In the line of duty: Remembering Pocono officers who died on the job

Be it by a hidden sniper, a metal mop handle, deadly gunfire or a cornered suspect, the last century has seen the service of several Pocono law enforcement officers cut short.

Their names belong to a growing list of those killed in the line of duty, commemorated every May 15 for Peace Officers Memorial Day. President John F. Kennedy first issued a proclamation for the memorial day in 1962 to ensure their service and sacrifice would not be forgotten.

Bryon Dickson II, Eric Williams, Joshua Miller, William Evans, Samuel Van Auken, George Knapp, Joseph McHugh and Adam Strunk are among more than 22,000 names inscribed in the National Law Enforcement Officer Memorial Wall in Washington D.C.

Their stories are memorialized in newspaper clippings and photographs across the internet, and are retold here using records from the Pennsylvania State Troopers Association, the Officer Down Memorial non-profit organization and newspaper archives.

Top, left to right: William Evans, Joshua Miller, Bryon Dickson II. Bottom, left to right: Joseph McHugh, George Knapp, Adam Strunk.
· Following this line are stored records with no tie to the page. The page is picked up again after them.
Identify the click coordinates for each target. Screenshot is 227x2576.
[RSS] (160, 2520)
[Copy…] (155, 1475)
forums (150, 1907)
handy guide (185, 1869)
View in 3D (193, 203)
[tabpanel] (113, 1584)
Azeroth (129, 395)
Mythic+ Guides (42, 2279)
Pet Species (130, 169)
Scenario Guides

Not pictured: Samuel Van Auken and Eric Williams.
Top, left to right: William Evans, Joshua Miller, Bryon Dickson II. Bottom, left to right: Joseph McHugh, George Knapp, Adam Strunk. Not pictured: Samuel Van Auken and Eric Williams.

2014: Bryon Keith Dickson II, 38

Pennsylvania State Trooper

Cpl. Dickson stepped outside of the Blooming Grove station in Pike County just before 11 p.m. on Sept. 12, 2014. Yards away, Eric Frein crouched in the brush and aimed a .308 semiautomatic rifle.

With Dickson in his crosshairs, he pulled the trigger.

Frein struck the corporal and continued to shoot, wounding another trooper who tried pulling Dickson to safety. The 38-year-old husband and father of two died as Frein fled from the wooded barracks.

Officers used Dickson's handcuffs to restrain Frein when he was captured at last near an abandoned Pocono airfield after a 7-week manhunt. Frein was convicted of capital murder of a law enforcement officer and sentenced to death in 2017.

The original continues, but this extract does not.